From Better Desktop
Better Desktop is a project dedicated to sharing usability data with Linux developers. Over the past year, we have conducted many usability tests on different parts of the KDE and GNOME desktops. We created this site to serve as a place where developers can watch videos of these tests. Here you will find over 200 videos of people using Mozilla Firefox, Evolution, Open Office, Banshee, F-Spot and other applications. All of these can be found in the data section of this site.
The video repository on this site is growing. We will continue to add video as we produce it. Please visit us again soon to see what is new.
Why We Do Usability Testing
We do usability testing at Novell because we want Linux to be easy-to-use and easy-to-learn. Usability testing provides us with a reliable way to measure how well different software designs meet these goals.
We do usability tests for three main reasons:
- To find out which parts of a given design work well for our target audience and which parts don't. For example, we ran general tests on the F-Spot photo organizer because we wanted to gain an overall understanding of what its interface did well, and what it did poorly.
- To compare the effectiveness of various designs. For example, we ran comparison tests on KDM and GDM to figure out which program was more usable for members of our target audience.
- To verify that our specific usability goals have been satisfied. For example, after running several iterations of tests on the Gnome sound capplet, we proposed a set of changes to its user interface. After these changes were made, we ran a round of usability tests on the capplet to ensure that our changes did in fact help us to meet our goals for that tool.

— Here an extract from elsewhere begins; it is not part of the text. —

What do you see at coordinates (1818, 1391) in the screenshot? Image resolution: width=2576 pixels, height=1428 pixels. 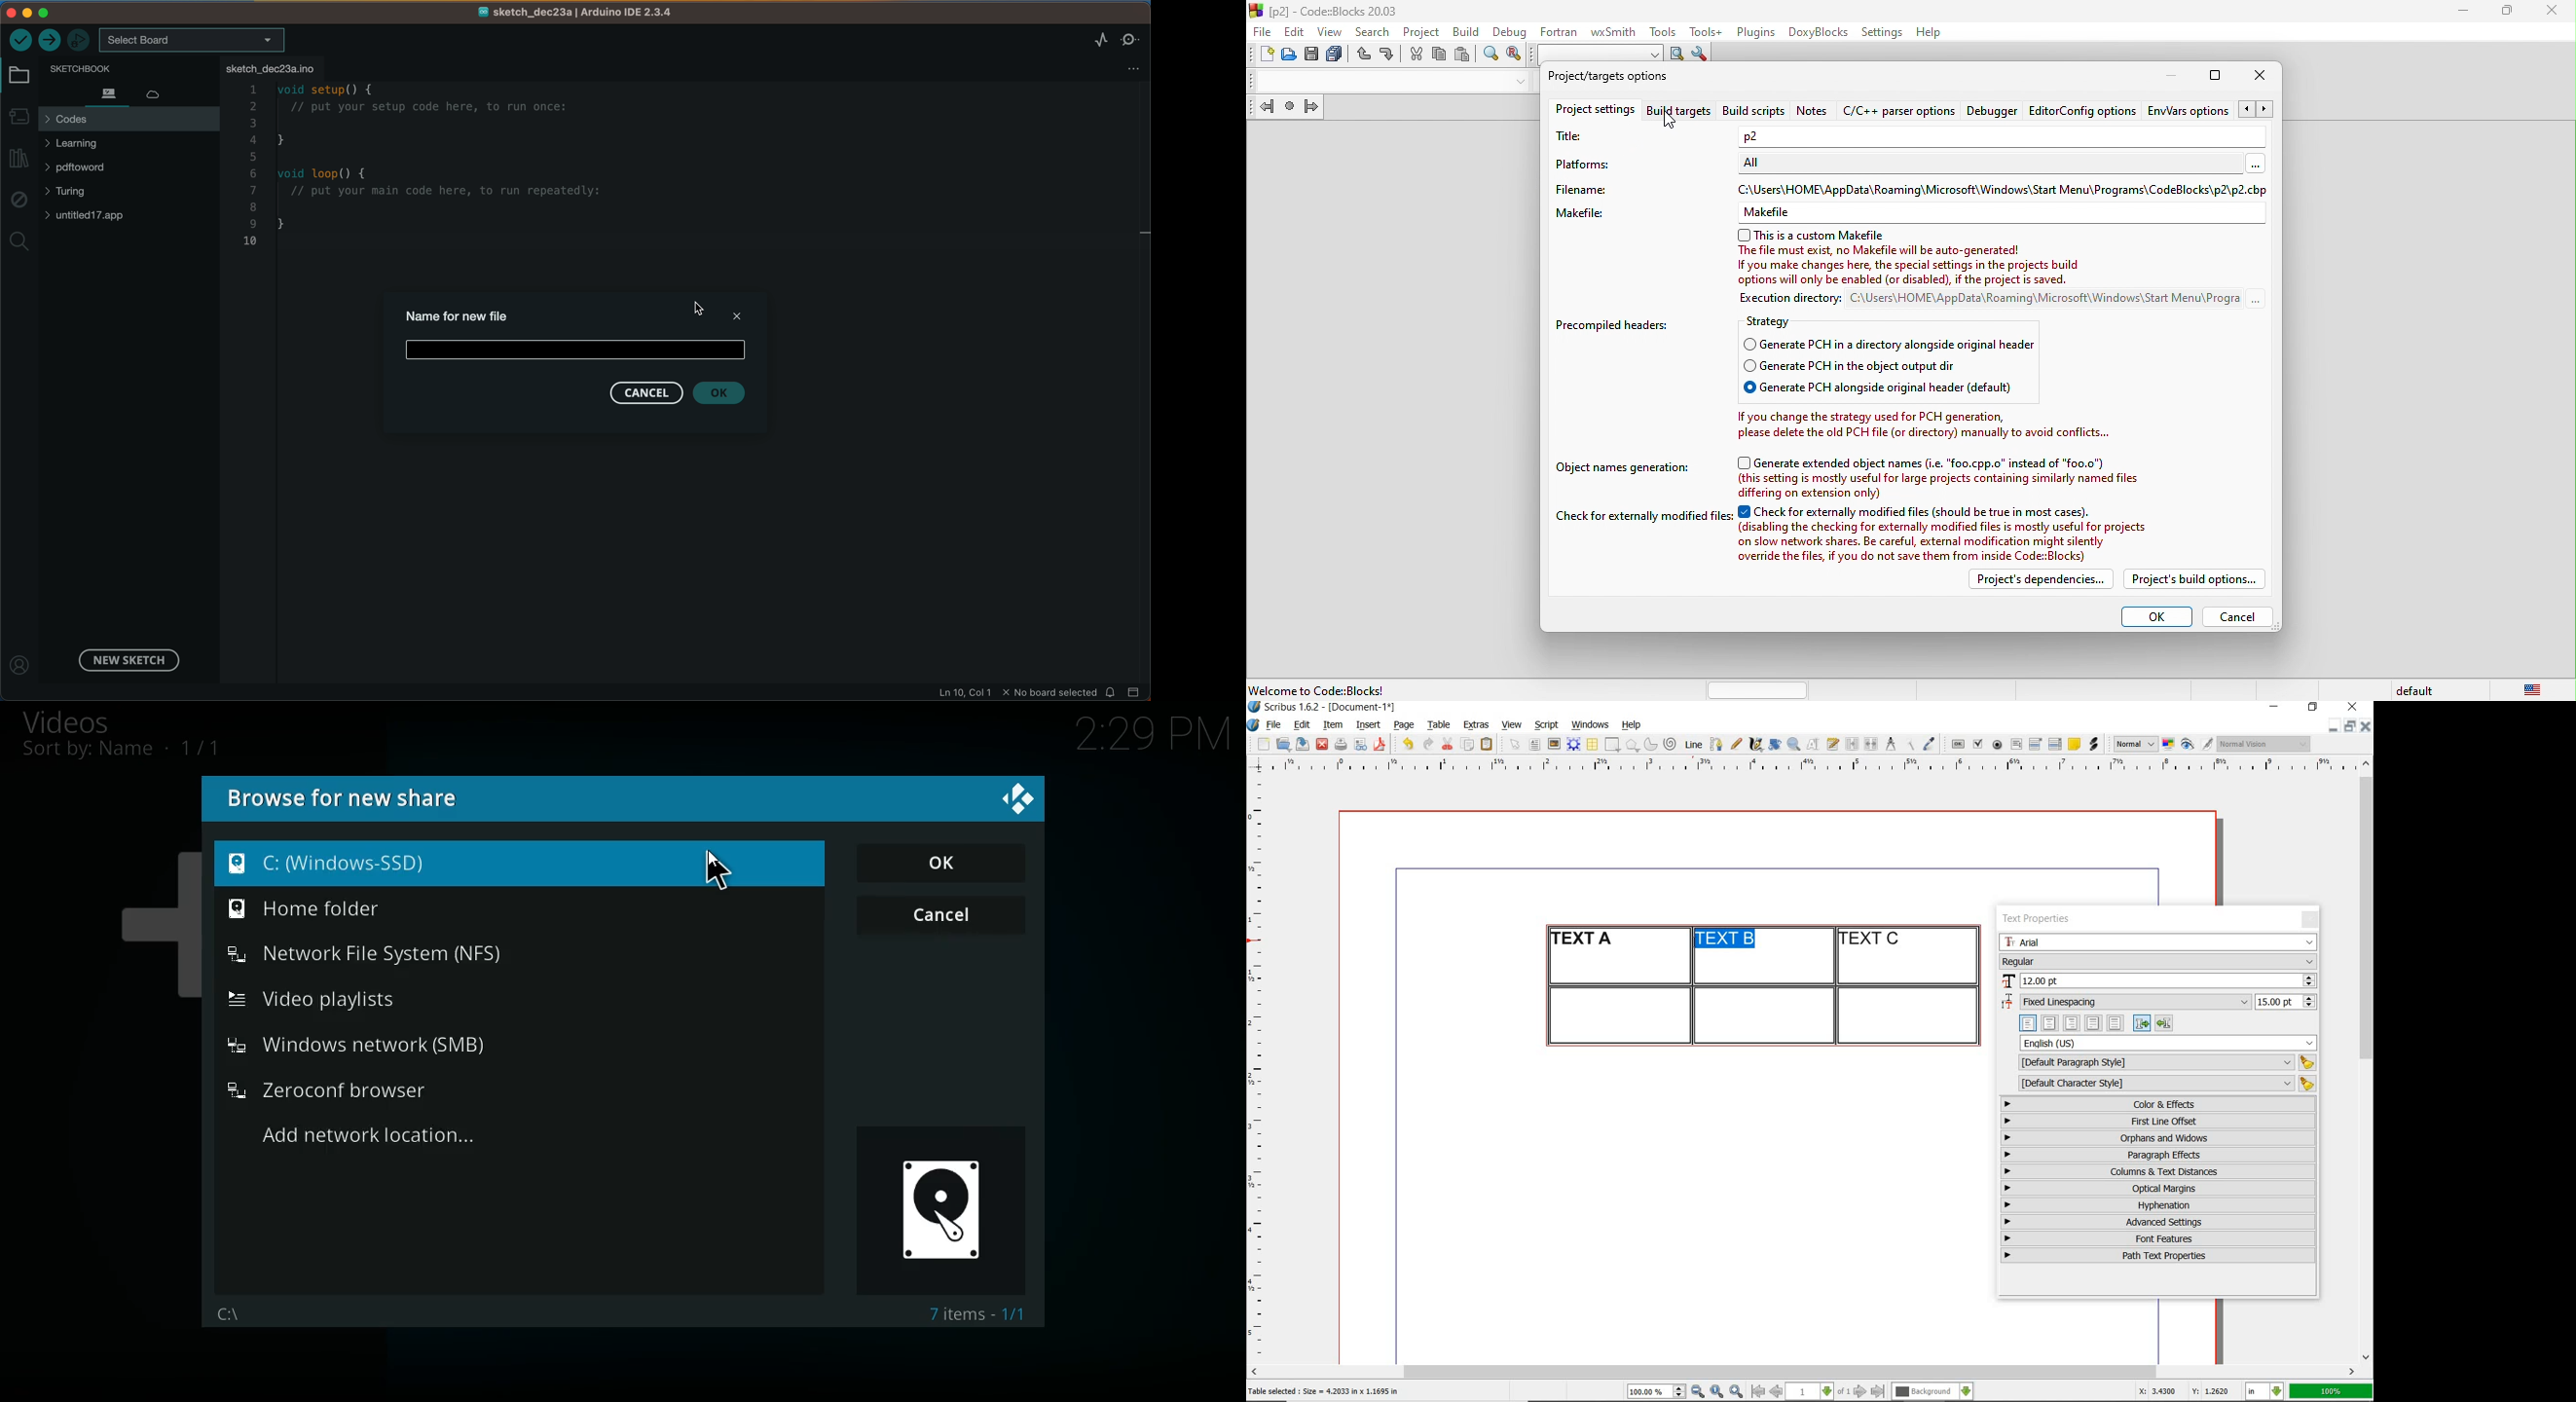 I see `select current page level` at bounding box center [1818, 1391].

Our testing methodology allows us to collect many kinds of data, including behavioral data, qualititative data, and quantitative data. Each of these types of data helps us to build better software in a different way:
- We collect behavioral data simply by watching our test subjects use our software. By paying close attention to what they are doing and saying as they go through our tests, we learn about their habits, their workflows and their expectations. This data helps us to gain a more complete understanding of how people in the real world relate to computers.
- We collect qualitiative data by videotaping our subjects as they think outloud about our software. This data helps us to make educated guesses about how to improve our designs. It helps us to understand how our test subjects feel about the software they are using. By paying attention to our test subjects' expressions, tones of voice, gestures and pauses, we can learn to improve the quality of their experience. We use qualititative data to help us make using our software pleasant.
- We collect quantitative data by keeping track of statistics like how many test subjects completed a given task correctly, the average time it took to complete a given task, the percentage of test subjects who gave up on a given task, etc. Over time, we will add more statistical data to this site.